→ **抜き出した文章**:
説明

内壁面の検査装置

【課題】動圧軸受けモータにより10000rpm以上の回転ができるため、高速で検査することができるとともに、動圧軸受けは振動も少なく像の歪みによる分解能の差がなく、低騒音で高精度の内壁面の検査装置を提供する。
【解決手段】ケース体と、このケース体の一面のほぼ中央部より突出するように端部が固定されたスリーブ、このスリーブ内に気体空間を介して配置された光を軸心方向に通すことができるシャフト、このシャフトに固定された回転部材とを備える動圧軸受けモータとシャフトの両端部に位置するように取付けられたビームスプリッターとケース体内に設置された一方のビームスプリッターを介してシャフトに光を通し他方のビームスプリッターより測定する内壁面へ光を照射する発光素子と測定する内壁面からの反射光を他方のビームスプリッター、シャフト、一方のビームスプリッターを介して受光する高速の受光素子とで内壁面の検査装置を構成する。

【発明の詳細な説明】
【技術分野】
【0001】
本発明は油圧シリンダー、シリンダーボア等の円筒の内壁面の検査装置に関する。
【背景技術】
【0002】
従来の内壁面の検査装置としては撮像カメラの前に円錐ミラーを配置し、この円錐ミラーでの反射光を受光して得られる内壁面全周の画像を取り込んで検査している。
また、ファイバーセンサを回転させる方法がある。

→ **提供された情報**:
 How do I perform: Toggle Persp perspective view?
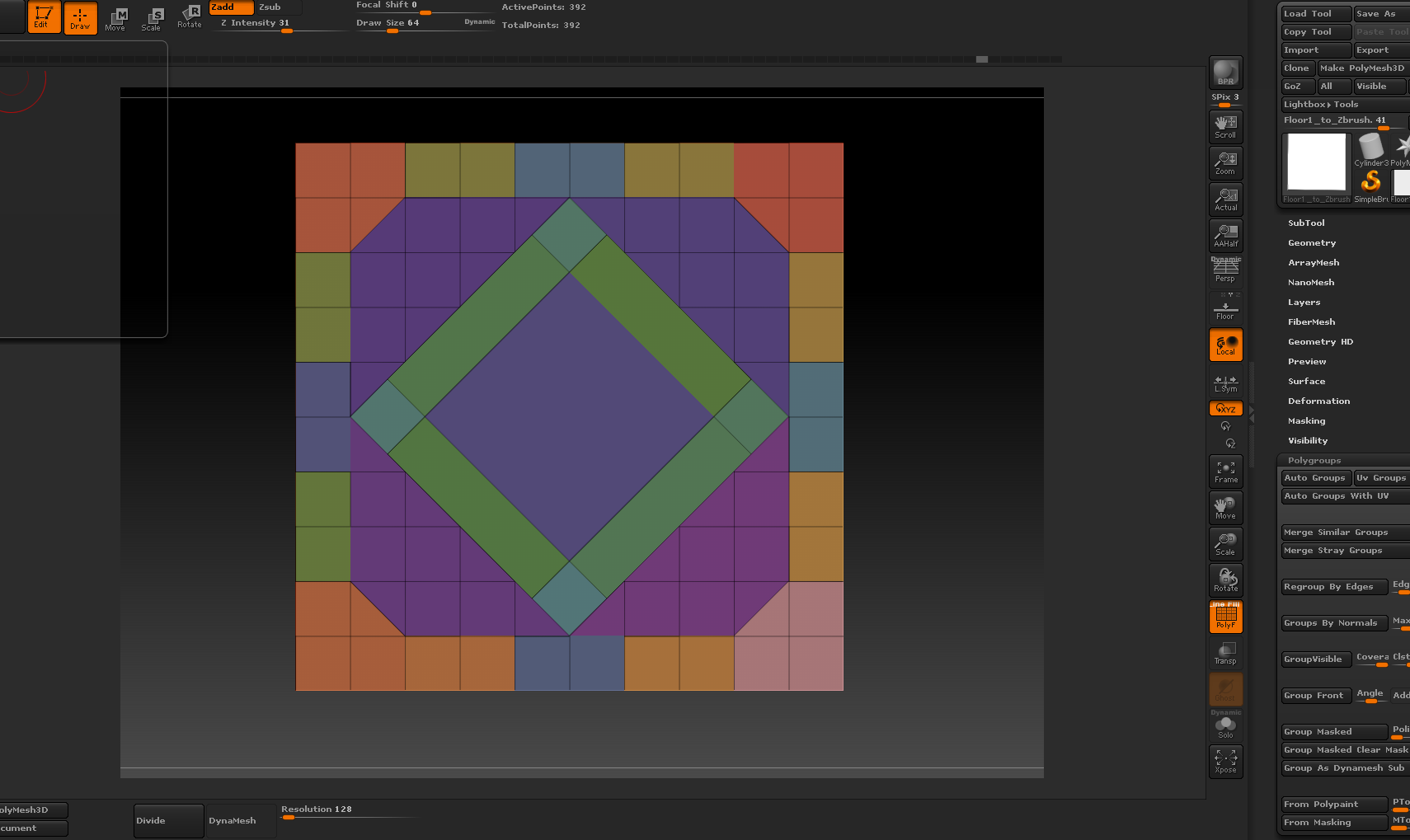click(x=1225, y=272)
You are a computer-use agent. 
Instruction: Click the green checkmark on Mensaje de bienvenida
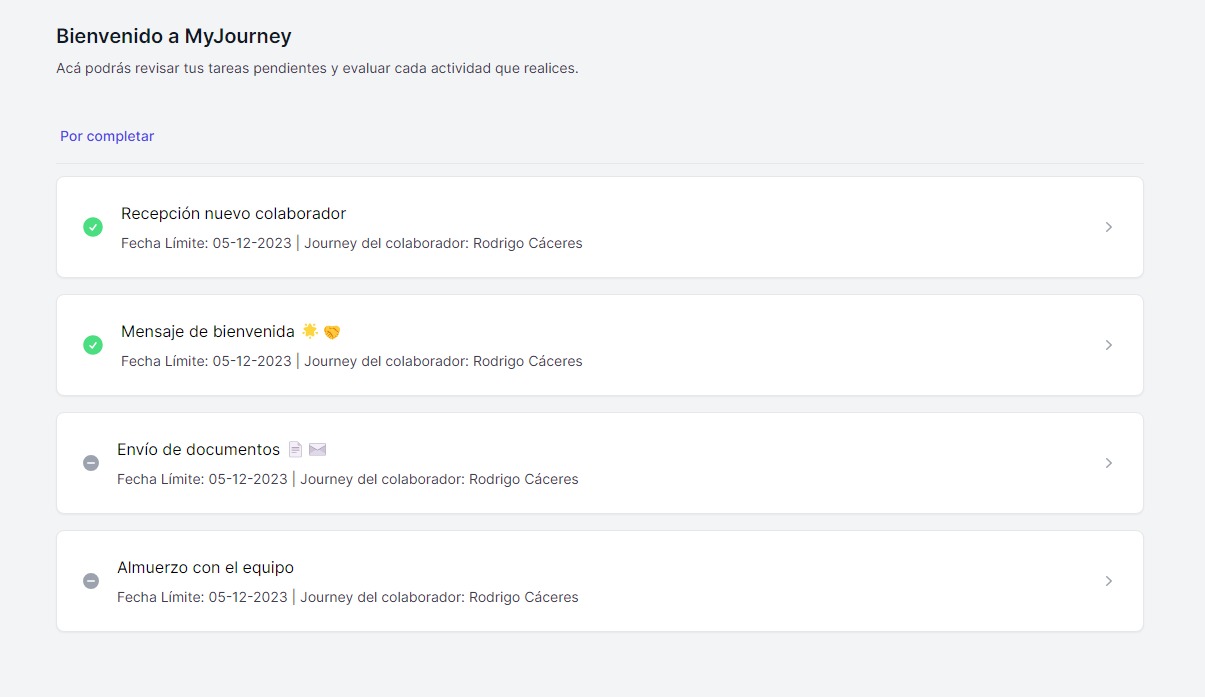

→ **指示**: 内壁面の検査装置の文章を、最後の文の次から書き進めてください。 データは、文章とは別のところから持ってきたものです。

→ **指示への回答**:
【0003】
前者の円錐ミラーを用いる内壁面の検査装置では得られる像が歪み、画面の場所により分解能が異なってしまい、そのため場所によっては欠陥を見逃す恐れがあるという欠点があった。
また、後者のファイバーセンサを用いる内壁面の検査装置では、回転数が2000rpm程度で、高速化の点で問題があった。
【特許文献1】特開平6−241760
【発明の開示】
【発明が解決しようとする課題】
【0004】
本発明は以上のような従来の欠点に鑑み、動圧軸受けモータを使用するので、10000rpm以上の回転数で回すことができるため、高速で検査することができるとともに、動圧軸受けは振動も少なく像の歪みによる分解能の差がなく、低騒音で高精度で内壁面の検査を行なうことができる内壁面の検査装置を提供することを目的としている。
【0005】
本発明の前記ならびにそのほかの目的と新規な特徴は次の説明を添付図面と照らし合わせて読むと、より完全に明らかになるであろう。
ただし、図面はもっぱら解説のためのものであって、本発明の技術的範囲を限定するものではない。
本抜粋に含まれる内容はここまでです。